**Work instructions:** Starting from the first line of the data and stopping after the line that contains "[x=36, y=16]", repeat those lines with "security key prompt" swapped for "security key dialog" and everything else unchanged.
——————
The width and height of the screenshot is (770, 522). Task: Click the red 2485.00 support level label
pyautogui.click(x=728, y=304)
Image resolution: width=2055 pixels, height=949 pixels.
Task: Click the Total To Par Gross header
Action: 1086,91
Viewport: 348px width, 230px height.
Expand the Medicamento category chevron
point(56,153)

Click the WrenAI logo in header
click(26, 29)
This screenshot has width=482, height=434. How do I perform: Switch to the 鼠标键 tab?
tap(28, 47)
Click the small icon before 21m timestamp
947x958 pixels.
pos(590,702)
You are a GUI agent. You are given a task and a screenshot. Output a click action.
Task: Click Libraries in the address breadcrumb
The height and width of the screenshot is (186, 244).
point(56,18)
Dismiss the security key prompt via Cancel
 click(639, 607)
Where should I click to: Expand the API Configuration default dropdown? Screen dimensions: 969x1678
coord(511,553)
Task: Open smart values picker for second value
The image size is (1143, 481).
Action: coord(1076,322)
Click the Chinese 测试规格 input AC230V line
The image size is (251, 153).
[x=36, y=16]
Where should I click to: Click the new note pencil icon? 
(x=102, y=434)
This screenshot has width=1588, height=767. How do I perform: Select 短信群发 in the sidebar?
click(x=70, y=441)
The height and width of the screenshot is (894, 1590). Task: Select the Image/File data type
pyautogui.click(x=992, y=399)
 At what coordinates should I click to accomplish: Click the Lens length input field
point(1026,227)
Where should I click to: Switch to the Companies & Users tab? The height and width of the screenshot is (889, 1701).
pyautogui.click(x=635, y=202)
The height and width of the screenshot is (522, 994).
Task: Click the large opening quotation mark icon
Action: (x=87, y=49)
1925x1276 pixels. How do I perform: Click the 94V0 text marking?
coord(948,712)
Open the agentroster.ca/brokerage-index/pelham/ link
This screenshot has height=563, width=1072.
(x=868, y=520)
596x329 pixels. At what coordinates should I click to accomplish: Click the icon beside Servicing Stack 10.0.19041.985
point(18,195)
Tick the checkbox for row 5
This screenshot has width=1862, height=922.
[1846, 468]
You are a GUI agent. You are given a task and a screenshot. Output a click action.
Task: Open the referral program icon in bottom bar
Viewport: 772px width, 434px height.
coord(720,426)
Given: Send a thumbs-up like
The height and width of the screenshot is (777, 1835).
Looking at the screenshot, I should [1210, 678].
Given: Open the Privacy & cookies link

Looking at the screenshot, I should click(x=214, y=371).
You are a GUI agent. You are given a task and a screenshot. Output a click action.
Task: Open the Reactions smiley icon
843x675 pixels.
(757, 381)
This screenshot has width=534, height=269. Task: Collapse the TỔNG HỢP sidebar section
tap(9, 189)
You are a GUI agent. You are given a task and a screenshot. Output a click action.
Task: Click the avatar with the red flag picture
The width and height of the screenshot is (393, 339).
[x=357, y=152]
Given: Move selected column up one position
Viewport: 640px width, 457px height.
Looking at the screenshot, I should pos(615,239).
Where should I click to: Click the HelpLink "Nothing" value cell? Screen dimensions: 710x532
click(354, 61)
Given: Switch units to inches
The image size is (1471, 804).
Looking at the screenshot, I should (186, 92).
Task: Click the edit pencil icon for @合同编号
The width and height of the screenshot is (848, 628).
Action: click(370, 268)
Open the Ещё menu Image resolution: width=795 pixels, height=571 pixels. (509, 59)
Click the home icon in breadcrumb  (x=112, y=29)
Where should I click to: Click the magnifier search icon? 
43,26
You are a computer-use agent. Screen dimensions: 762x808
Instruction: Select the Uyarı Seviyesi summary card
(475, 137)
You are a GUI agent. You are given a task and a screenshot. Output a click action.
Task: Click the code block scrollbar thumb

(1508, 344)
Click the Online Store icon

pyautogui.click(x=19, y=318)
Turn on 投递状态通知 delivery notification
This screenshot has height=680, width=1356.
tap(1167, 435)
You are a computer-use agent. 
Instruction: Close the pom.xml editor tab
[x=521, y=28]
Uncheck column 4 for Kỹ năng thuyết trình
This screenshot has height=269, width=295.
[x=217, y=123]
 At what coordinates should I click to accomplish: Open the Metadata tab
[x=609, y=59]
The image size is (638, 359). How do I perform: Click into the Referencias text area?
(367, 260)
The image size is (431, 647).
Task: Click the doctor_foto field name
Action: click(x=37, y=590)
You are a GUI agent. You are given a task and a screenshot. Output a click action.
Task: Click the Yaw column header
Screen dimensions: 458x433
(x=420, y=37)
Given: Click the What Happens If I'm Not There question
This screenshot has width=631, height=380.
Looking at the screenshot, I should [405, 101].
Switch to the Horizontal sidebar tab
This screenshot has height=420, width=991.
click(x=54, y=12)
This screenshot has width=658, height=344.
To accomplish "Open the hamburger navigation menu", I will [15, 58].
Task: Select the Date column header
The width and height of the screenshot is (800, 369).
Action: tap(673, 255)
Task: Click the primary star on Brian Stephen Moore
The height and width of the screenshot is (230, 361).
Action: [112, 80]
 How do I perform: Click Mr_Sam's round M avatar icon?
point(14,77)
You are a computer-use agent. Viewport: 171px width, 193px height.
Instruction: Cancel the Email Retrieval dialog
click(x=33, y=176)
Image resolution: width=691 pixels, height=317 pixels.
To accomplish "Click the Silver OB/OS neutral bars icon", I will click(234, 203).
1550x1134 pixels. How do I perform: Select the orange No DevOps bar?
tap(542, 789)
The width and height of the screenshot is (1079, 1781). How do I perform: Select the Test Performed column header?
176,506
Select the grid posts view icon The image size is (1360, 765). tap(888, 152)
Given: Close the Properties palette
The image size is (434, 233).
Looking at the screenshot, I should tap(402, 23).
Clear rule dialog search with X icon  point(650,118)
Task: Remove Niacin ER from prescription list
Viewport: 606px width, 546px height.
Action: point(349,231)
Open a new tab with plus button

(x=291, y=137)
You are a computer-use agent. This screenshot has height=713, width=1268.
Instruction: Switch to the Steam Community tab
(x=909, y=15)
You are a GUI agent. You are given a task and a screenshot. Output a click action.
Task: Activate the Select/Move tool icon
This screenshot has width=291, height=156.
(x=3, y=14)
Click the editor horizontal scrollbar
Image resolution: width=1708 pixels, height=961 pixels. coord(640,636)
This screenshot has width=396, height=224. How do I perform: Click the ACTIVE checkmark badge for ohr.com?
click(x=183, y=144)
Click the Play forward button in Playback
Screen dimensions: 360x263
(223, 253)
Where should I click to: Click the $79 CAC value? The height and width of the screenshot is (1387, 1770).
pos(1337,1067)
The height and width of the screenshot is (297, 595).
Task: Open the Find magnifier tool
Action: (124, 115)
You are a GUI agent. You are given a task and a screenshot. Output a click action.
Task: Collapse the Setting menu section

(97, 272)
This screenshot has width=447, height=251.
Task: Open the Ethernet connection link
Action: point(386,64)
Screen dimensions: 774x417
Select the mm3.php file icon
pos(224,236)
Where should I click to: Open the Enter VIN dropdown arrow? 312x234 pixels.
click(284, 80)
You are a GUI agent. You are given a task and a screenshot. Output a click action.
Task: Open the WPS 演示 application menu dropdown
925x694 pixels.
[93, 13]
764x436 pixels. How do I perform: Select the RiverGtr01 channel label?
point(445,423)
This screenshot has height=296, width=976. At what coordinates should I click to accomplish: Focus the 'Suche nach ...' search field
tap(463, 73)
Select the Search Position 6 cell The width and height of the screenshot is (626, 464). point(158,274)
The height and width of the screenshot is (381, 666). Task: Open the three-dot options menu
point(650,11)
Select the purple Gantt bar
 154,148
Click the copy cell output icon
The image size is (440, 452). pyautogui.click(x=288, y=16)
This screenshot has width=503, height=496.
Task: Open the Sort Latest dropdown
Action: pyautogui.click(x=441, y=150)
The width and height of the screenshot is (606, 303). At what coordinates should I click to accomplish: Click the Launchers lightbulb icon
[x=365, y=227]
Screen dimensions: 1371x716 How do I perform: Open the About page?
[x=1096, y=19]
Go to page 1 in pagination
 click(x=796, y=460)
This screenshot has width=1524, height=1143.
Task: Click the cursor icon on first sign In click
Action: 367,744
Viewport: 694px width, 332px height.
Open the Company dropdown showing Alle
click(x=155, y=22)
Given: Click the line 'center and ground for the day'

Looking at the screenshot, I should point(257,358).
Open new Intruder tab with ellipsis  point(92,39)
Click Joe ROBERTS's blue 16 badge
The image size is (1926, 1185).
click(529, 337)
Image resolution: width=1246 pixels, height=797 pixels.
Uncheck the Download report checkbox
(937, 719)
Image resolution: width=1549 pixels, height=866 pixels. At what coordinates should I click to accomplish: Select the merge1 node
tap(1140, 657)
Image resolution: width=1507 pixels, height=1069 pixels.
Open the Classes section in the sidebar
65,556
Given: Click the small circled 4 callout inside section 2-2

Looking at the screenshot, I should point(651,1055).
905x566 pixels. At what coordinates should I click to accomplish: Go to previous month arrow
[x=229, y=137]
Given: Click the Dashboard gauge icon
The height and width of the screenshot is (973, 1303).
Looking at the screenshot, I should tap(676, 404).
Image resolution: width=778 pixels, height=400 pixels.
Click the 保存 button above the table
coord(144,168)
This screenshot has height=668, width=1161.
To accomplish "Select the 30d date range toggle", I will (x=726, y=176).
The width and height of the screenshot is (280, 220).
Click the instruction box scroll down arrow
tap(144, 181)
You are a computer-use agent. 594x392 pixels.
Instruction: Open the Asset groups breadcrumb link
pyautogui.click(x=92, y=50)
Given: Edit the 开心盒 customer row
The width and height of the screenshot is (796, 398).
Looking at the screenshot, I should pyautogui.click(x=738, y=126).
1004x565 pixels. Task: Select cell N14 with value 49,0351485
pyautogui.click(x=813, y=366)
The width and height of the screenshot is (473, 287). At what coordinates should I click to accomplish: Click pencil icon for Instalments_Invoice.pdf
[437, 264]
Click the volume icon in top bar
——————
**Worked solution:**
The width and height of the screenshot is (770, 522). Task: Click the red 2485.00 support level label
pyautogui.click(x=728, y=304)
Image resolution: width=2055 pixels, height=949 pixels.
Task: Click the Total To Par Gross header
Action: 1086,91
Viewport: 348px width, 230px height.
Expand the Medicamento category chevron
point(56,153)

Click the WrenAI logo in header
click(26, 29)
This screenshot has width=482, height=434. How do I perform: Switch to the 鼠标键 tab?
tap(28, 47)
Click the small icon before 21m timestamp
947x958 pixels.
pos(590,702)
You are a GUI agent. You are given a task and a screenshot. Output a click action.
Task: Click Libraries in the address breadcrumb
The height and width of the screenshot is (186, 244).
point(56,18)
Dismiss the security key dialog via Cancel
 click(639, 607)
Where should I click to: Expand the API Configuration default dropdown? Screen dimensions: 969x1678
coord(511,553)
Task: Open smart values picker for second value
The image size is (1143, 481).
Action: coord(1076,322)
Click the Chinese 测试规格 input AC230V line
The image size is (251, 153).
[x=36, y=16]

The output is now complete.